YOUR ASSIGNMENT » Please give the amount of the bond in lieu of which the student remained in jail Thursday, according to the news article below.

SOURCE TEXT »
Dalton student charged with assaulting pregnant teacher after throwing cell phone

A Dalton, Ga., high school student grabbed his phone during English class, chucked it, smashed it and went to jail Wednesday.

The Whitfield County Sheriff's Office charged 17-year-old Ruendy Martinez, of a Lillian Drive address, with simple assault against a public school system employee, disrupting public school and disorderly conduct. The teenager remained in jail Thursday in lieu of a bond of $2,500.

Martinez got into trouble Wednesday afternoon in 25-year-old Hannah Joseph Oliver's English class, according to a sheriff's office incident report. Oliver's support teacher, 34-year-old Amie Daves Wood, then took away Martinez's phone.

At the end of class, Wood planned to take Martinez's phone to the front office. But the boy told Wood that he kept money tucked into the back of the phone, so she let him open it up, the report states. She later told school resource officer Brian Dyer there was no money inside.

For some reason, Martinez then threw the phone against a wall, and Wood left the room to tell an assistant principal. Martinez picked up the phone and threw it against another wall, according to the report.

This time, Oliver grabbed the phone and told him to go to the front office.

"He did not make any motion to raise a hand or threaten me," Oliver later told Dyer, "but I felt threatened by his body movements toward me because I was holding his phone, and I was afraid that he was going to try to take it from me."

In the office, Dyer told Martinez he was going to jail, according to the report.

"I have done nothing to be arrested," the boy responded.

When asked why Martinez was arrested instead of being given school-related discipline, such as suspension, Principal Denise Pendley said that Dyer decides whether a student's actions violated state law.

Dyer did not return multiple calls seeking comment. He transferred a message from the Times Free Press to his boss, Sheriff Scott Chitwood, who said the school resource officer should arrest any student who has broken a law.

Asked why Martinez was charged with assault when the student did not touch anybody, Chitwood said he was unfamiliar with the case.

photo Ruendy Martinez

"I don't have that bit of information," he said.

According to the Official Code of Georgia Annotated 16-5-20(a)(2), a person commits simple assault by doing something that makes another person afraid he or she will get hurt.

After arresting Martinez, Dyer checked on Oliver, who is six months pregnant, according to the report. Oliver's pulse rate was normal, Dyer wrote in his report, but he told an assistant principal to call an ambulance because Oliver said she felt lightheaded.

Judy Gilreath, superintendent of Whitfield County Schools, said Thursday that Oliver was fine. But because an ambulance had to come to campus, according to the arrest report, the school had to go into a "medical lockdown."

As a result, Dyer wrote, Martinez also was charged with disrupting public school.

On Thursday afternoon, a woman who identified herself as Martinez's guardian said she could not talk about the arrest. She said she needed first to get the boy bonded out of jail so that he could tell her what happened.

INPUT DATA »

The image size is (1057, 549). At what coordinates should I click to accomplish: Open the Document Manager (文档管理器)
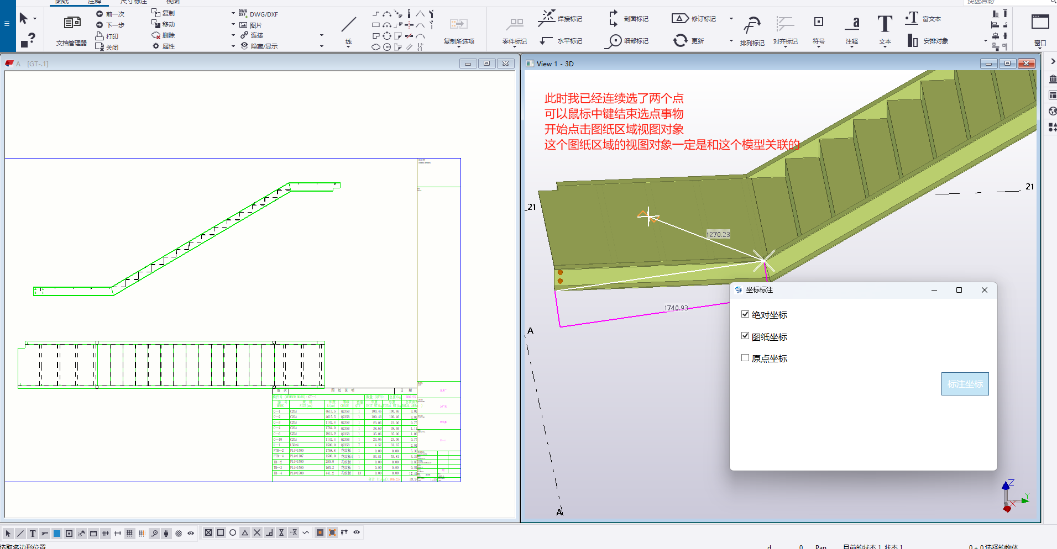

SOLUTION FOR THIS TASK » $2,500